Thanks, Kerry, for this
19 October 2011 - 12:08pm — Ann OwenThanks, Kerry, for this really needs to be said more often. When talking about diversity, rarely do the money poor come into it. The talk is all about ethnic minorities, refugees, the homeless and the extremely poor with complex circumstances. Yet it is so easy to exclude all those who are working really long hours on tiny incomes, those who rather than jobs, have livelihoods, where a patchwork of jobs, skills and goods are traded to make a living, leaving little time or energy for community organisation. Last year I started a weekly knitting/crochet club in our nearest town, about 8 miles away, but after half a dozen sessions had to call it a day, as I simply couldn't affort the diesel to drive to and from the venue anymore. Yet I know that not many would think of us when talking about "the poor", as mostly we work full time and manage, just. But it won't take much to tip us over that edge; at the moment we are crossing our fingers that our landlord won't decide to put our rent up, as he does every two years, seen as we just had a letter from Housing Benefit telling us that our area's rent allowance is going down and from next April we'll be losing £10 a week. When a tenner a week makes a difference, that's what I call money poverty. It creates a level of ongoing insecurity which is exhausting, physically as well as emotionally. There are lots of us in this kind of situation, but mostly we go unnoticed until we become homeless, a situation we're only ever one rent raise away from. Factoring this knowledge into the planning of events, it might make us plan a different sort of event.
crossing fingers
19 October 2011 - 4:39pm — Charlotte Du CannDo hope that your landlord doesn't put your rent up Ann. Our housing benefit got cut here in Suffolk too (along with many of the buses), and it's getting harder to go to our Transition events. Money poor and rural is something that is hardly recognised. As you say you get scant empathy from some folks who live in the city. I nearly left Transition at my first Transition Norwich event (Heart and Soul), when a well heeled Quaker dismissed my experiences of living on the edge saying I was "middle-class" so didn't count (and then went on to say how difficult it was deciding whether or not to fly to Argentina, grrrr!).

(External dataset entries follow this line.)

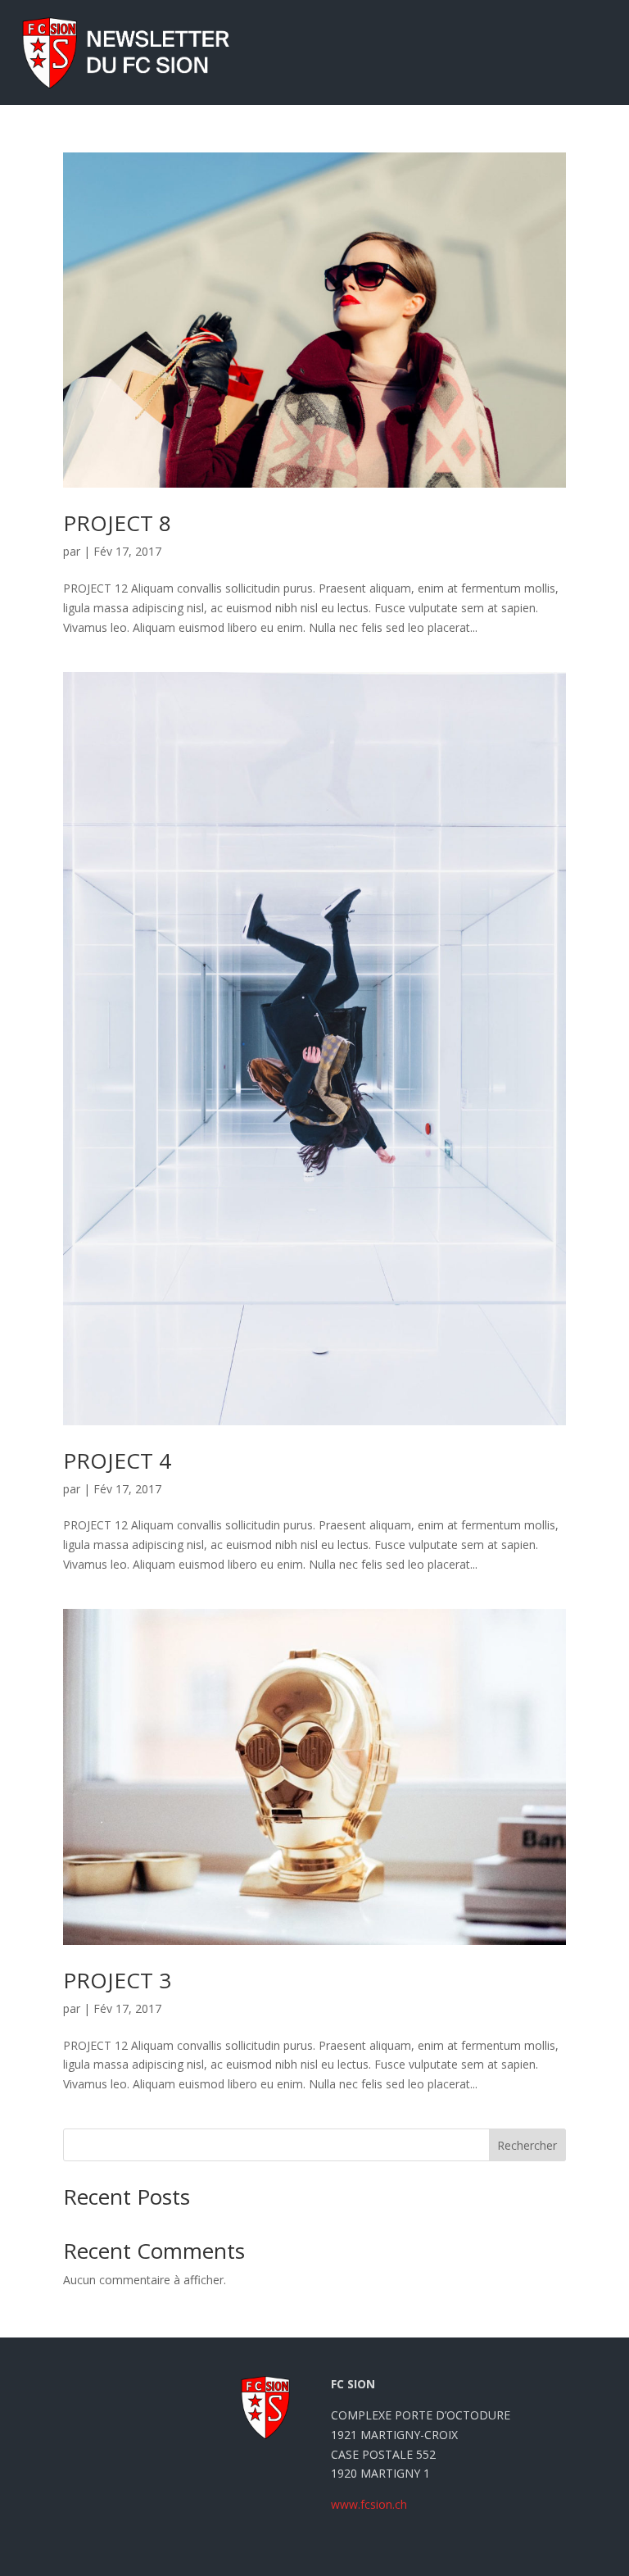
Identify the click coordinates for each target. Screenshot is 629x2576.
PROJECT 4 (117, 1460)
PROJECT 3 (117, 1980)
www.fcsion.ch (369, 2504)
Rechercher (527, 2145)
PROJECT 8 (117, 523)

I feel it's key. as Kerry shows in this really great post, that there is fellow feeling for all the 99% not just the people you feel you can patronise in a diversity-correct way.
All the best,
Charlotte
social justice
13 January 2012 - 1:14pm — Chris HartYep, well written - unless redistribtuion of wealth and land is part of the transition agenda the poor will be more and more excluded from most initiatives for the reasons you give.